• _Extracted text_
◆ ◆ ◆ ◆ ◆

And similarly … I had bumped into Mark [Brzezicki] by chance just a few weeks before that (and he has already ended up playing on another tune I’ve just recorded). And he had just come back from the States: he’s pretty busy out there these days, Mark, playing in Nashville, with some fabulous people … Stevie Nicks, for instance, all sorts. He’s quite a busy guy but anyway he said to me, ‘Josh, I would love to do it.’
Dave wrote that '... it was nice to play with Mark
again for the first time since our days together in PH'.
How about the non-Procol alumni?
Then I thought, ‘We’re going to need two keyboard players: if we’re going to do it live I can’t play it all myself in one go, and I wanted a bit of Hammond and some Rhodes to make it quite earthy. So I contacted my dear friend Sam Tanner, the keyboard player … you will have seen him at the Rock and Horsepower shows (and he’s a fabulous singer too).
Then I spent the next two-and-a-half weeks trying to get hold of Jeff Beck, because he lives very close to the studio, and I have his number. And I kept ringing and ringing but I think he’s just very busy … under his cars (laughs).
But I wanted names! I had to get some names on this thing, if it’s to have any traction at all. With Mark you’ve got the Big Country fans, and with Dave you’ve got fans of Eric Clapton and Tom Jones and Andy Fairweather.
Then I thought about Hamish Stuart, the guitar player from the Average White Band. He doesn’t live too far away, but sadly it was completely the wrong time: he was just about to attend poor Molly Duncan’s funeral, which was terribly sad for everybody of course. We all knew Molly, who was a friend of Procol Harum.
When I sat in with Procol, on bass at Chris Cooke’s wedding, you had Molly on sax for A Whiter Shade of Pale (laughs).
I do remember! So with Hamish it just wasn’t the right time, but I thought, ‘I really need to tie this up, as the date of the recording is fast approaching.’
Anyway Hamish finally called me back: I’ve worked with him a few times, a great guitar player and a lovely man. And then I had to think, what’s KT going to play? Is she likely to be a slide player? Then I thought of another friend of mine, Richard Studholme; he’s worked at Rimshot, knows Hamish, he’s a massive Beatles fan …. and he said he would play slide, and Hamish was happy to play rhythm.
So … I had a band … and that’s the Full Story!
Did you want a slide solo as a nod to the original George Harrison break?

◆ ◆ ◆ ◆ ◆

• _Written instruction 1_
Please rewrite the part of the records that opens with the line containing "Given: Click the" and closes with the line containing "The height and", replacing "blue" with "red" and leaving everything else unchanged.

• _Dataset_

◆ ◆ ◆ ◆ ◆

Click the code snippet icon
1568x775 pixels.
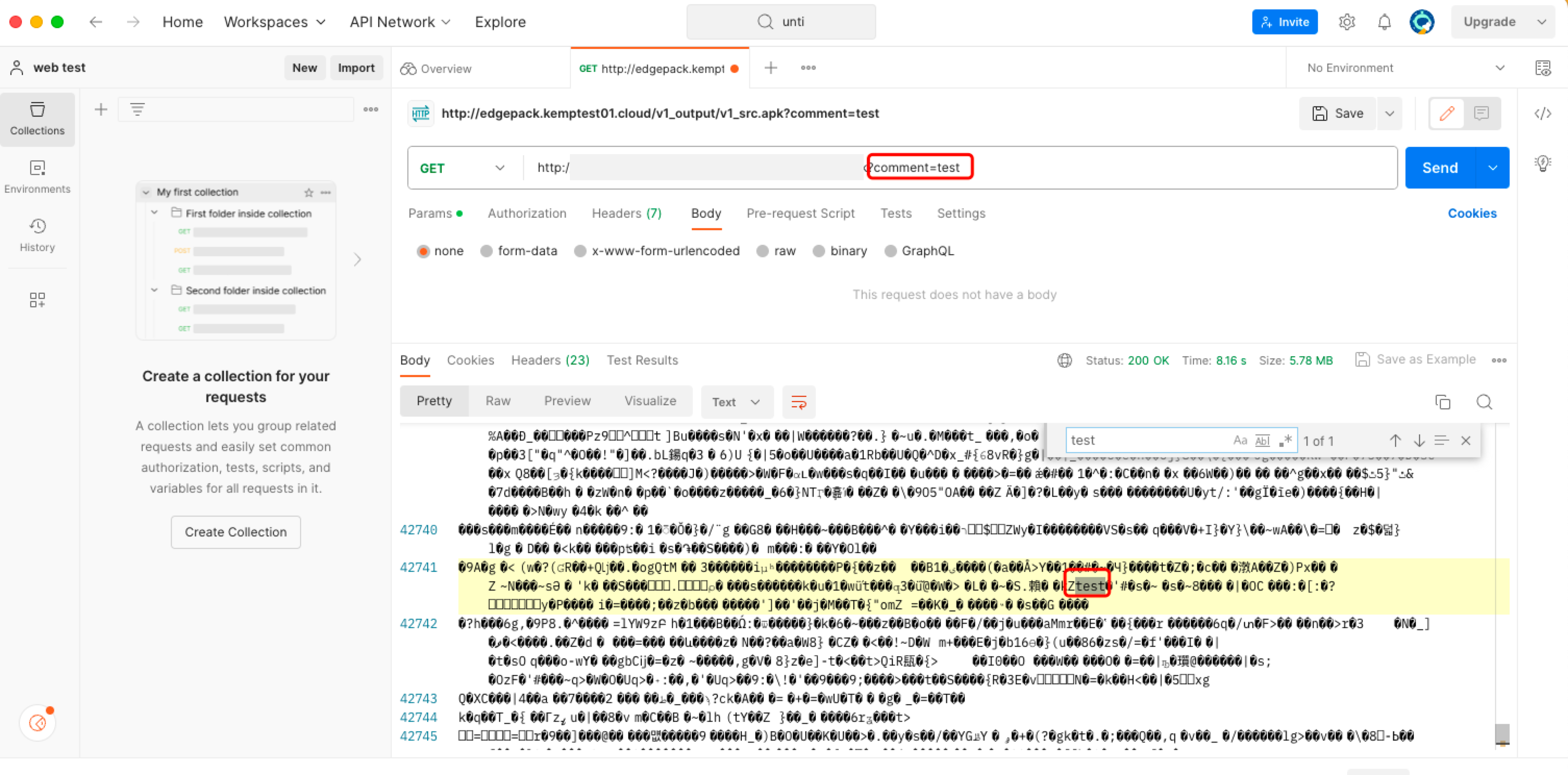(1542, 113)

◆ ◆ ◆ ◆ ◆

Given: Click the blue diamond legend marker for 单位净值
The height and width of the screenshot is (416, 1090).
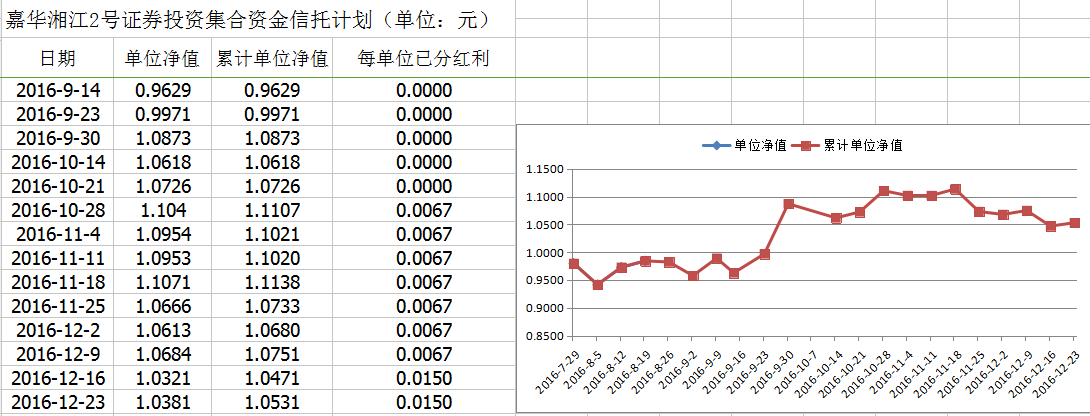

◆ ◆ ◆ ◆ ◆

• _Written instruction 2_
In the interview text, which band is Hamish Stuart the guitar player from?

• _Response 1_
Given: Click the red diamond legend marker for 单位净值
The height and width of the screenshot is (416, 1090).

• _Response 2_
The Average White Band.